# [WHAT YOU NEED TO DO]
Copy out each of the following lines word for word, without changing anything.

◇ ◇ ◇ ◇

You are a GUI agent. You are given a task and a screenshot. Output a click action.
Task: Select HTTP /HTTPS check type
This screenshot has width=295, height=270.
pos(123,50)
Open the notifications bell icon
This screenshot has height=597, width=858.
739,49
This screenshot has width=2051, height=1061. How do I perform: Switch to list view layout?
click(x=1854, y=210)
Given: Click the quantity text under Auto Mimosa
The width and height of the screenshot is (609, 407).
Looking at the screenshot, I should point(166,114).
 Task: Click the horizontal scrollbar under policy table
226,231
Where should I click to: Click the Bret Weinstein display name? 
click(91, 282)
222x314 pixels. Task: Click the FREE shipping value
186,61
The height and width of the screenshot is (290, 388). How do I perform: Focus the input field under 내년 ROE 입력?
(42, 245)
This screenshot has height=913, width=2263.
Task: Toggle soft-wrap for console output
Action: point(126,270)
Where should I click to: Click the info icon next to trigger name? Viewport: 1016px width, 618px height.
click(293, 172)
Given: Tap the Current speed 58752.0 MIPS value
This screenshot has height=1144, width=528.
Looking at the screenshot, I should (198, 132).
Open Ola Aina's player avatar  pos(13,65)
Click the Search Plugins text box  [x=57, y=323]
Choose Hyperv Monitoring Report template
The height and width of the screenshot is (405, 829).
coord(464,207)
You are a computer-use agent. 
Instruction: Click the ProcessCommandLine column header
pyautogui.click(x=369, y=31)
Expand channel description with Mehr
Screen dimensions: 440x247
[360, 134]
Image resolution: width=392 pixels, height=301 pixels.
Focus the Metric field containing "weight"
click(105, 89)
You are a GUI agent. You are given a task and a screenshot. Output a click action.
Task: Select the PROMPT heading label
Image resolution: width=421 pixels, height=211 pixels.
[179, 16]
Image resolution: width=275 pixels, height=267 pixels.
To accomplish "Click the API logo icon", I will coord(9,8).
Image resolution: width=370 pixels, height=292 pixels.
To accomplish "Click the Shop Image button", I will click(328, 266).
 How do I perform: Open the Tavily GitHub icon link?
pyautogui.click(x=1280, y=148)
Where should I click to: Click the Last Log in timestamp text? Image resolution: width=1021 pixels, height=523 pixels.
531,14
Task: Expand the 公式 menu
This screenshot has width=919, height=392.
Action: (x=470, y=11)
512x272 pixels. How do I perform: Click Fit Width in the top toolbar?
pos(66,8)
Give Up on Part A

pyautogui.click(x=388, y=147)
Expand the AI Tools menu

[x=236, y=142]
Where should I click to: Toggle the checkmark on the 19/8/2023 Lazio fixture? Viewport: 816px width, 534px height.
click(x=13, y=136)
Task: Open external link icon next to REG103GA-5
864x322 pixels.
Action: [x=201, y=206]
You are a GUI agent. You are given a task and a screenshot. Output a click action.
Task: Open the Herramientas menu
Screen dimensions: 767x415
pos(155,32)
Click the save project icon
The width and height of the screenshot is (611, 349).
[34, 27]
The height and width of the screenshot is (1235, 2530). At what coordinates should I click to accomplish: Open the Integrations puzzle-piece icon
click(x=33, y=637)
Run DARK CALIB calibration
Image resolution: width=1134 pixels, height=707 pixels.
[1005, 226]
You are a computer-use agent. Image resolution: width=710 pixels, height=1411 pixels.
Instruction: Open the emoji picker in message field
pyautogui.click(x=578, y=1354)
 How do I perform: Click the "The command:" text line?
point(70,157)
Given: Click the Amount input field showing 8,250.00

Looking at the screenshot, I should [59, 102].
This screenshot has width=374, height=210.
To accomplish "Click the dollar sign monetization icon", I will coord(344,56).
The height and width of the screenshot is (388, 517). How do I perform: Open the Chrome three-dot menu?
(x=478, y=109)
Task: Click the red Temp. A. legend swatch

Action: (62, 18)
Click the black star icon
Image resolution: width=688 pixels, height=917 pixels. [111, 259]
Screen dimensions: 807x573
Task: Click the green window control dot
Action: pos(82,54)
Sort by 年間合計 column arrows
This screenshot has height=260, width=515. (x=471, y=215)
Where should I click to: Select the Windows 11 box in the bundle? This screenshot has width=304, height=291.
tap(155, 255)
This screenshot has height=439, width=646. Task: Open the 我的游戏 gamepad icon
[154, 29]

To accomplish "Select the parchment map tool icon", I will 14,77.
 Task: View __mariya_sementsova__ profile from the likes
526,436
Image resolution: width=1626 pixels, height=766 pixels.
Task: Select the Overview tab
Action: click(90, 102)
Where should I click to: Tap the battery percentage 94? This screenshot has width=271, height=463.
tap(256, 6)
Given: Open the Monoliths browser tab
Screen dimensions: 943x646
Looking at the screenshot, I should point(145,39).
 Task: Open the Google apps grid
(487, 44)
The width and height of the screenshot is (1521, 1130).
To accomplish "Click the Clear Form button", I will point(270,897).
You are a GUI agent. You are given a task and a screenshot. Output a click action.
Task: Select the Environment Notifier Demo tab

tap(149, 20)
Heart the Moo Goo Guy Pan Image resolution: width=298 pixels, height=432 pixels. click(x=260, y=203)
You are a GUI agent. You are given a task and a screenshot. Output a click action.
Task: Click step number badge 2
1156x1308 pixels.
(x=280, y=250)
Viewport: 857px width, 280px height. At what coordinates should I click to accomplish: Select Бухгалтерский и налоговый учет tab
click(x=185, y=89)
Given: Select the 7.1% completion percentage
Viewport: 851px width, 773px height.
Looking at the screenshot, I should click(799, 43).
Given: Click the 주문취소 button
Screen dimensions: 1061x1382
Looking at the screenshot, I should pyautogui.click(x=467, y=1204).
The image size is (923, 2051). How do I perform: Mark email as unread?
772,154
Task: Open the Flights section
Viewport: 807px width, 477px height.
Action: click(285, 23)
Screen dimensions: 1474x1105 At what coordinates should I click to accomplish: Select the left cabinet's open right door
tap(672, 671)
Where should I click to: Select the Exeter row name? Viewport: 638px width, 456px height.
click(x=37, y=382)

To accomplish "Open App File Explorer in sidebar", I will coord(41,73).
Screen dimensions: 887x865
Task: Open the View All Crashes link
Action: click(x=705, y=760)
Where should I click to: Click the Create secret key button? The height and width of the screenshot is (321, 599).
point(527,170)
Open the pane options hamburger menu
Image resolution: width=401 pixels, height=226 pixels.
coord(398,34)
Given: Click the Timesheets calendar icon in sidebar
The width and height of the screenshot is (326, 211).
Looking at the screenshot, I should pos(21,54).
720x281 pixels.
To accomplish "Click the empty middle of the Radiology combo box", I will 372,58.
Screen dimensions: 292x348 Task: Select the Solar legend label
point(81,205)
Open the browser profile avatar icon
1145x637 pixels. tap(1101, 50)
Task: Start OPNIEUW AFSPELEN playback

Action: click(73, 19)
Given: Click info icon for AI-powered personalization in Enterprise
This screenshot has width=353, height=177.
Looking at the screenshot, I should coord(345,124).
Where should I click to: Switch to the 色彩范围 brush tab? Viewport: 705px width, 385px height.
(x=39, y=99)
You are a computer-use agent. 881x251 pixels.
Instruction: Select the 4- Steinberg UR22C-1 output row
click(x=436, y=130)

◇ ◇ ◇ ◇

# [THE COMPLETED TASK]
You are a GUI agent. You are given a task and a screenshot. Output a click action.
Task: Select HTTP /HTTPS check type
This screenshot has width=295, height=270.
pos(123,50)
Open the notifications bell icon
This screenshot has height=597, width=858.
739,49
This screenshot has width=2051, height=1061. How do I perform: Switch to list view layout?
click(x=1854, y=210)
Given: Click the quantity text under Auto Mimosa
The width and height of the screenshot is (609, 407).
Looking at the screenshot, I should point(166,114).
 Task: Click the horizontal scrollbar under policy table
226,231
Where should I click to: Click the Bret Weinstein display name? 
click(91, 282)
222x314 pixels. Task: Click the FREE shipping value
186,61
The height and width of the screenshot is (290, 388). How do I perform: Focus the input field under 내년 ROE 입력?
(42, 245)
This screenshot has height=913, width=2263.
Task: Toggle soft-wrap for console output
Action: point(126,270)
Where should I click to: Click the info icon next to trigger name? Viewport: 1016px width, 618px height.
click(293, 172)
Given: Tap the Current speed 58752.0 MIPS value
This screenshot has height=1144, width=528.
Looking at the screenshot, I should (198, 132).
Open Ola Aina's player avatar  pos(13,65)
Click the Search Plugins text box  [x=57, y=323]
Choose Hyperv Monitoring Report template
The height and width of the screenshot is (405, 829).
coord(464,207)
You are a computer-use agent. 
Instruction: Click the ProcessCommandLine column header
pyautogui.click(x=369, y=31)
Expand channel description with Mehr
Screen dimensions: 440x247
[360, 134]
Image resolution: width=392 pixels, height=301 pixels.
Focus the Metric field containing "weight"
click(105, 89)
You are a GUI agent. You are given a task and a screenshot. Output a click action.
Task: Select the PROMPT heading label
Image resolution: width=421 pixels, height=211 pixels.
[179, 16]
Image resolution: width=275 pixels, height=267 pixels.
To accomplish "Click the API logo icon", I will coord(9,8).
Image resolution: width=370 pixels, height=292 pixels.
To accomplish "Click the Shop Image button", I will click(328, 266).
 How do I perform: Open the Tavily GitHub icon link?
pyautogui.click(x=1280, y=148)
Where should I click to: Click the Last Log in timestamp text? Image resolution: width=1021 pixels, height=523 pixels.
531,14
Task: Expand the 公式 menu
This screenshot has width=919, height=392.
Action: (x=470, y=11)
512x272 pixels. How do I perform: Click Fit Width in the top toolbar?
pos(66,8)
Give Up on Part A

pyautogui.click(x=388, y=147)
Expand the AI Tools menu

[x=236, y=142]
Where should I click to: Toggle the checkmark on the 19/8/2023 Lazio fixture? Viewport: 816px width, 534px height.
click(x=13, y=136)
Task: Open external link icon next to REG103GA-5
864x322 pixels.
Action: [x=201, y=206]
You are a GUI agent. You are given a task and a screenshot. Output a click action.
Task: Open the Herramientas menu
Screen dimensions: 767x415
pos(155,32)
Click the save project icon
The width and height of the screenshot is (611, 349).
[34, 27]
The height and width of the screenshot is (1235, 2530). At what coordinates should I click to accomplish: Open the Integrations puzzle-piece icon
click(x=33, y=637)
Run DARK CALIB calibration
Image resolution: width=1134 pixels, height=707 pixels.
[1005, 226]
You are a computer-use agent. Image resolution: width=710 pixels, height=1411 pixels.
Instruction: Open the emoji picker in message field
pyautogui.click(x=578, y=1354)
 How do I perform: Click the "The command:" text line?
point(70,157)
Given: Click the Amount input field showing 8,250.00

Looking at the screenshot, I should [59, 102].
This screenshot has width=374, height=210.
To accomplish "Click the dollar sign monetization icon", I will coord(344,56).
The height and width of the screenshot is (388, 517). How do I perform: Open the Chrome three-dot menu?
(x=478, y=109)
Task: Click the red Temp. A. legend swatch

Action: (62, 18)
Click the black star icon
Image resolution: width=688 pixels, height=917 pixels. [111, 259]
Screen dimensions: 807x573
Task: Click the green window control dot
Action: pos(82,54)
Sort by 年間合計 column arrows
This screenshot has height=260, width=515. (x=471, y=215)
Where should I click to: Select the Windows 11 box in the bundle? This screenshot has width=304, height=291.
tap(155, 255)
This screenshot has height=439, width=646. Task: Open the 我的游戏 gamepad icon
[154, 29]

To accomplish "Select the parchment map tool icon", I will 14,77.
 Task: View __mariya_sementsova__ profile from the likes
526,436
Image resolution: width=1626 pixels, height=766 pixels.
Task: Select the Overview tab
Action: click(90, 102)
Where should I click to: Tap the battery percentage 94? This screenshot has width=271, height=463.
tap(256, 6)
Given: Open the Monoliths browser tab
Screen dimensions: 943x646
Looking at the screenshot, I should point(145,39).
 Task: Open the Google apps grid
(487, 44)
The width and height of the screenshot is (1521, 1130).
To accomplish "Click the Clear Form button", I will point(270,897).
You are a GUI agent. You are given a task and a screenshot. Output a click action.
Task: Select the Environment Notifier Demo tab

tap(149, 20)
Heart the Moo Goo Guy Pan Image resolution: width=298 pixels, height=432 pixels. click(x=260, y=203)
You are a GUI agent. You are given a task and a screenshot. Output a click action.
Task: Click step number badge 2
1156x1308 pixels.
(x=280, y=250)
Viewport: 857px width, 280px height. At what coordinates should I click to accomplish: Select Бухгалтерский и налоговый учет tab
click(x=185, y=89)
Given: Select the 7.1% completion percentage
Viewport: 851px width, 773px height.
Looking at the screenshot, I should click(799, 43).
Given: Click the 주문취소 button
Screen dimensions: 1061x1382
Looking at the screenshot, I should pyautogui.click(x=467, y=1204).
The image size is (923, 2051). How do I perform: Mark email as unread?
772,154
Task: Open the Flights section
Viewport: 807px width, 477px height.
Action: click(285, 23)
Screen dimensions: 1474x1105 At what coordinates should I click to accomplish: Select the left cabinet's open right door
tap(672, 671)
Where should I click to: Select the Exeter row name? Viewport: 638px width, 456px height.
click(x=37, y=382)

To accomplish "Open App File Explorer in sidebar", I will coord(41,73).
Screen dimensions: 887x865
Task: Open the View All Crashes link
Action: click(x=705, y=760)
Where should I click to: Click the Create secret key button? The height and width of the screenshot is (321, 599).
point(527,170)
Open the pane options hamburger menu
Image resolution: width=401 pixels, height=226 pixels.
coord(398,34)
Given: Click the Timesheets calendar icon in sidebar
The width and height of the screenshot is (326, 211).
Looking at the screenshot, I should pos(21,54).
720x281 pixels.
To accomplish "Click the empty middle of the Radiology combo box", I will 372,58.
Screen dimensions: 292x348 Task: Select the Solar legend label
point(81,205)
Open the browser profile avatar icon
1145x637 pixels. tap(1101, 50)
Task: Start OPNIEUW AFSPELEN playback

Action: click(73, 19)
Given: Click info icon for AI-powered personalization in Enterprise
This screenshot has width=353, height=177.
Looking at the screenshot, I should coord(345,124).
Where should I click to: Switch to the 色彩范围 brush tab? Viewport: 705px width, 385px height.
(x=39, y=99)
You are a computer-use agent. 881x251 pixels.
Instruction: Select the 4- Steinberg UR22C-1 output row
click(x=436, y=130)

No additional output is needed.